──────── DATA FOR REVIEW
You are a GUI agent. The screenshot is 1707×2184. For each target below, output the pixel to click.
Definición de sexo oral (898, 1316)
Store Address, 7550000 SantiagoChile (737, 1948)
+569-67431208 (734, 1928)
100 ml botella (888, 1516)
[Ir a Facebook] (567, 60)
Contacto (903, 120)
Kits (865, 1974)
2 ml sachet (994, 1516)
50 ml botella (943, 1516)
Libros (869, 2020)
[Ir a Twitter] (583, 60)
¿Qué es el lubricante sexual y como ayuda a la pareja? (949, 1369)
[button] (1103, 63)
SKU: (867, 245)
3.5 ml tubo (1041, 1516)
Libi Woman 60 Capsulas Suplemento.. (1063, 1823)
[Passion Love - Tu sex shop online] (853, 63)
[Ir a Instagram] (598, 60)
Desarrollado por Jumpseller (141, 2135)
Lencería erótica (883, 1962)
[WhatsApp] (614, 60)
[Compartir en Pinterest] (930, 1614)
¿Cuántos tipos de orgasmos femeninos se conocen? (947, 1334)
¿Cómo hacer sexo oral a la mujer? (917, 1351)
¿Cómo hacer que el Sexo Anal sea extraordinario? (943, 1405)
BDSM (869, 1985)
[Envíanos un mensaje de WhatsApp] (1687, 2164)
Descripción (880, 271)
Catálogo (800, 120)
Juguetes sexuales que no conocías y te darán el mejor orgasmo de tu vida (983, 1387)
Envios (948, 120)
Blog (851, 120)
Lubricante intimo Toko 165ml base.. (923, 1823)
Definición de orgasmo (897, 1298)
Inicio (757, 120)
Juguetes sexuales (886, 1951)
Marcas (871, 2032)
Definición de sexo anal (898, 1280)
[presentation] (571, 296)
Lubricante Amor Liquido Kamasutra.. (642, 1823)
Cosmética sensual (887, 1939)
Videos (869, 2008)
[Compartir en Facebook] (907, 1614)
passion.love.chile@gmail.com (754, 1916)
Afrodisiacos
────────────────
◆ **REQUIRED ACTION**
Whenever the word "Facebook" shows up in a line, that line counts. Say how many lines of the data count, giving the number alone.

◆ **OUTPUT OF THE TASK**
2